We all know that the state of California is often viewed as the nation’s trendsetter, a place thought of as always being a step “ahead of the game.”
That probably holds true for California law AB 2398, also referred to as California Carpet Stewardship.
This law came into effect about two-and-a-half years ago with the intent of increasing the landfill diversion and recycling of the post-consumer carpet that is generated in California.
The law was passed in 2010, and by July of the next year it was up and running, adding a stewardship assessment of $0.05 per square yard onto carpet and carpet tile sold in California.
The funds are used to make it easier to recycle carpet, create new consumer products with recycled content, and increase ways to reuse carpet.
Almost $10 million has been collected as a result of this stewardship assessment — and the Carpet America Recovery Effort (CARE) has already deployed close to $7 million to implement AB 2398. Recently CARE has come up with some very creative and productive ways to further leverage these funds, which should result in greater utilization of recycled goods and additional financial incentives for those who work in those carpet recovery businesses.

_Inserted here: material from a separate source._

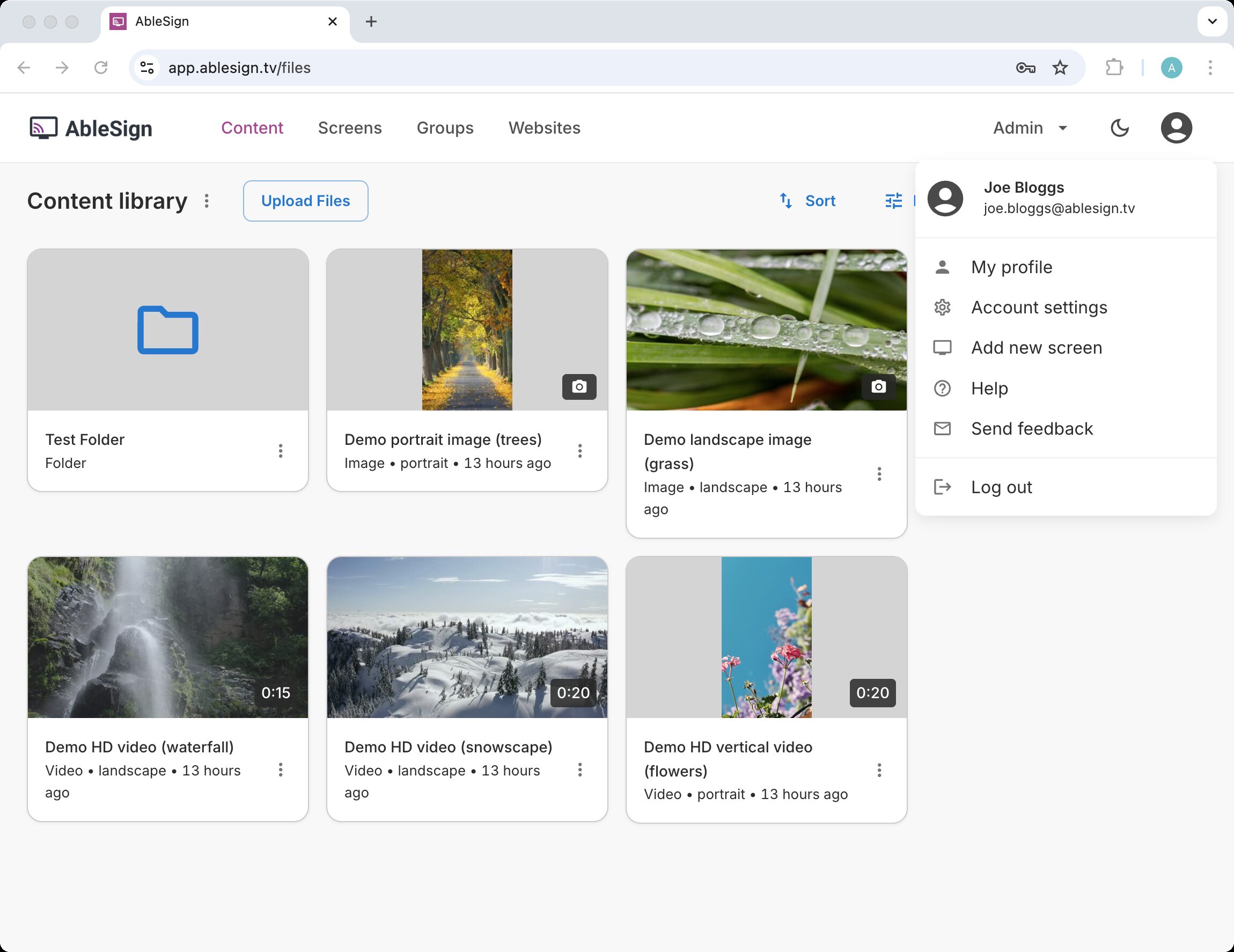Open Content library options menu
The width and height of the screenshot is (1234, 952).
pyautogui.click(x=207, y=201)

Some financial incentives for recycling already exist. Already in place is an incentivizing program in which businesses which process recycled carpet get either $0.03 or $0.06 per pound of recovered waste, depending on the quality of the recycled goods. That incentive program will continue.
But in addition to that program, CARE’s new “growth incentive” program, aimed at increasing the amount of carpet that is recycled, pays $0.10 per pound for every pound of recycled carpet that is recycled over and above the stated goal for a given financial quarter.

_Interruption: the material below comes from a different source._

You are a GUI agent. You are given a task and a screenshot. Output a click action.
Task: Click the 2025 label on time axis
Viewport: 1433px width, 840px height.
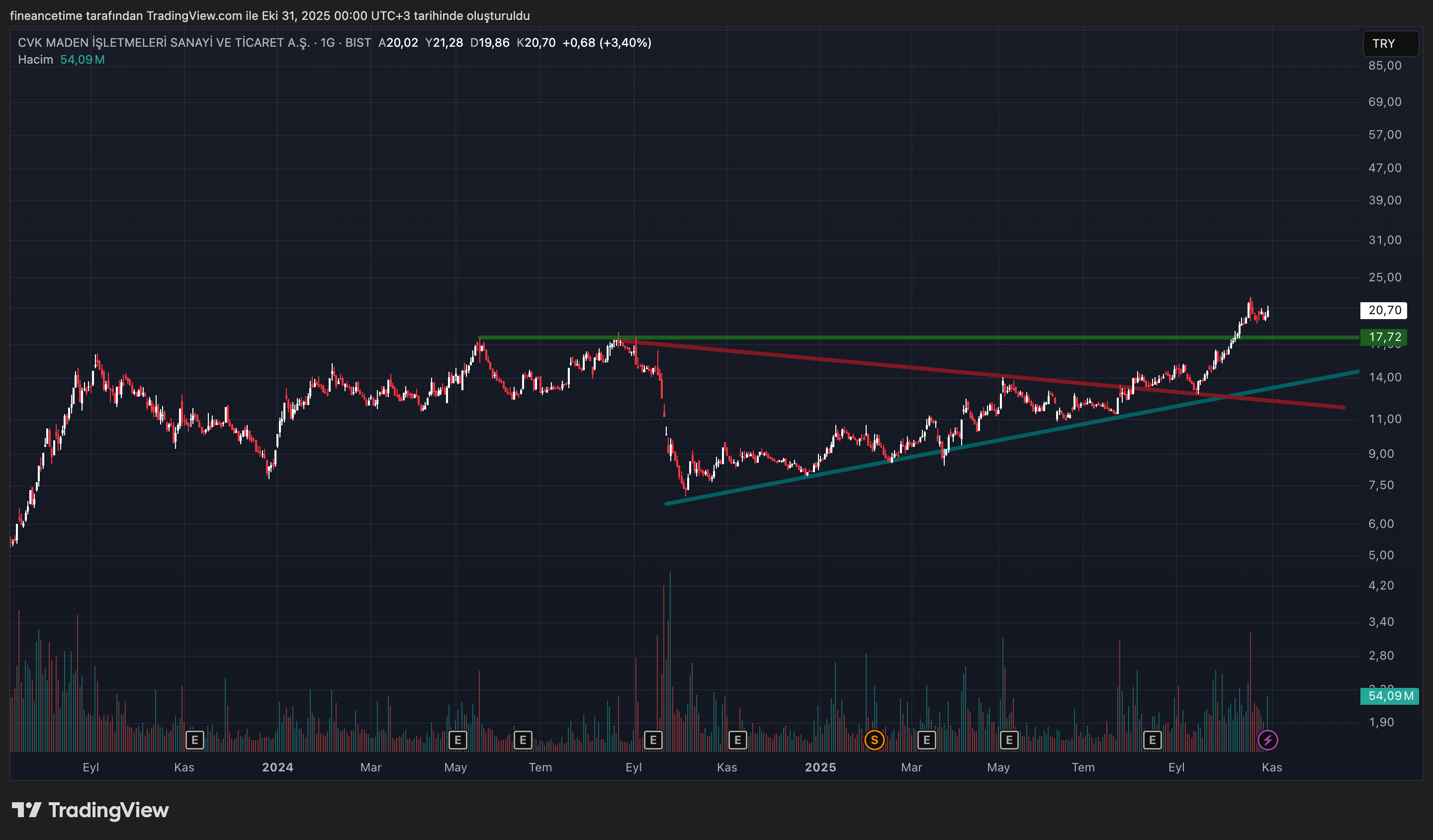(820, 767)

For example, let’s say the goal for next quarter is to divert 8.5 million pounds of carpet from California landfills.
And let’s say that actually 9.5 million pounds get diverted. CARE will pay $0.10 per pound over the stated goal, which adds up to $100,000. And if several businesses end up contributing to that overage, they each get a “piece of the pie,” based upon the percentage of recovered goods they contribute to the cause. That keeps the process focused on growth and prevents one company from cannibalizing someone else’s supply. And that’s only fair in my book.
Another issue that CARE is undertaking by means of added financial incentives involves the recovery and recycling of carpet made from non-nylon carpet (polypropylene or polyester known as PET, or polyethylene terephthalate).

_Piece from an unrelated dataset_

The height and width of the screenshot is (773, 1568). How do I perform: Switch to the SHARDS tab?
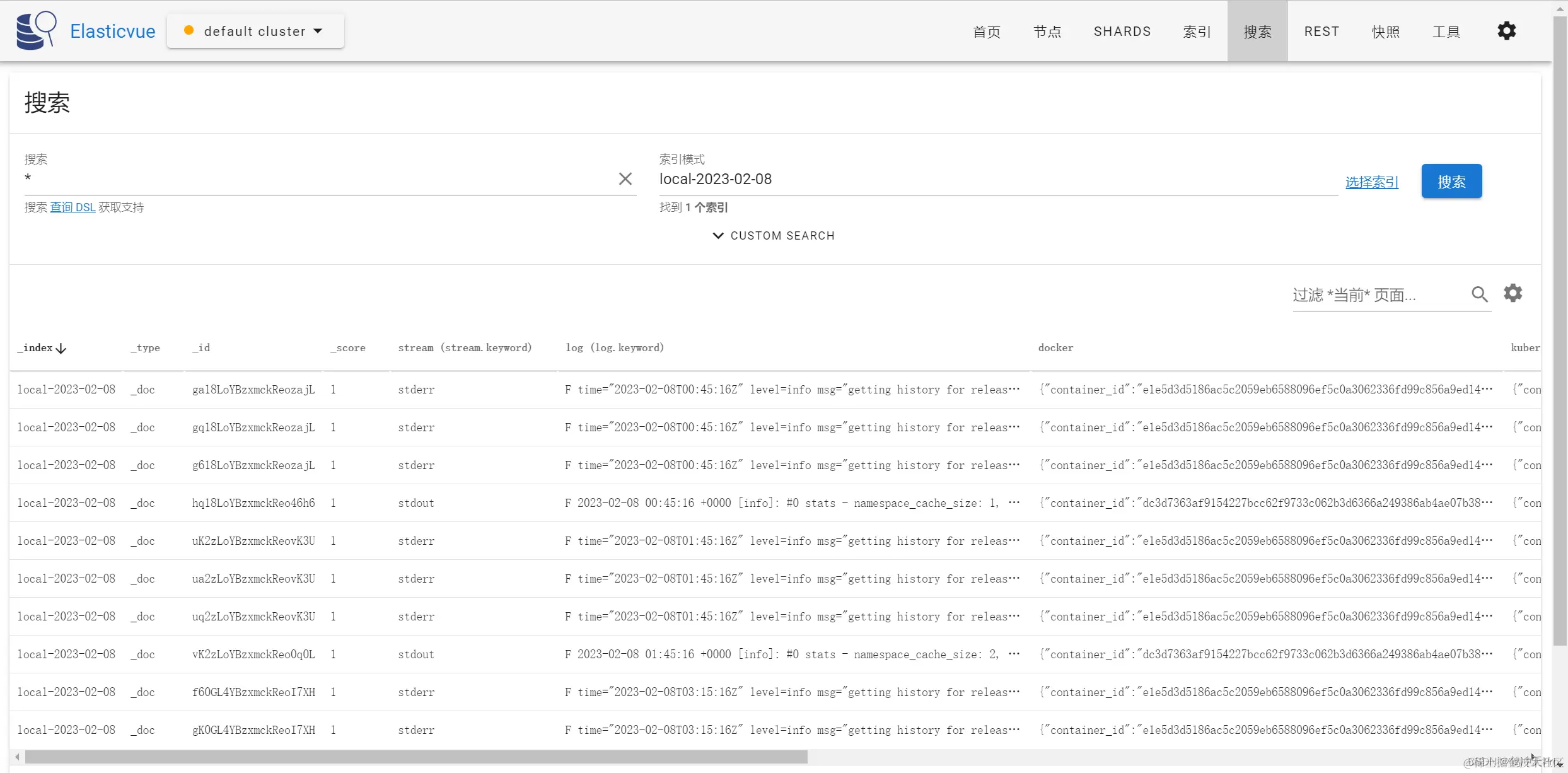click(x=1122, y=32)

Carpets made from PET have both advantages and disadvantages. Because PET is made from recycled plastic bottles, its use in carpet materials has helped the plastic bottle industry with respect to providing a place for its waste.
But being able to recycle this type of carpet once it leaves the consumer’s home is much more difficult than recycling carpet made from other fibers. And we have not been able as of yet to find enough markets or applications for the use of recycled PET.
But there is a financial incentive for finding uses for discarded non-nylons. If, for example, a carpet recovery business purchases a high grade, or Type I product, and uses it to make some type of next stage product, such as pellets, carpet pads or other plastics, the business will be paid a $0.12 incentive for every pound of output it produces. And that will add up.
CARE is using its stewardship assessment funds in other ways as well, which should prove beneficial to the aims of California law AB 2398.
Soon, CARE will be hiring an expert in the field to work in California to facilitate the diversion and recycling of all its post-consumer carpet, including that difficult to recycle PET.
And it will be funding a research grant to a California university research institution to facilitate the growth of the PET recovery and recycling program in that state.
This is all good news for us at the Carpet and Rug Institute, for the CARE organization, and for residents of California. These funds will make it easier to recycle carpet and over time will assist in new product development. Perhaps, over time as well, other states will follow suit.
Werner Braun is president of the Dalton-based Carpet and Rug Institute.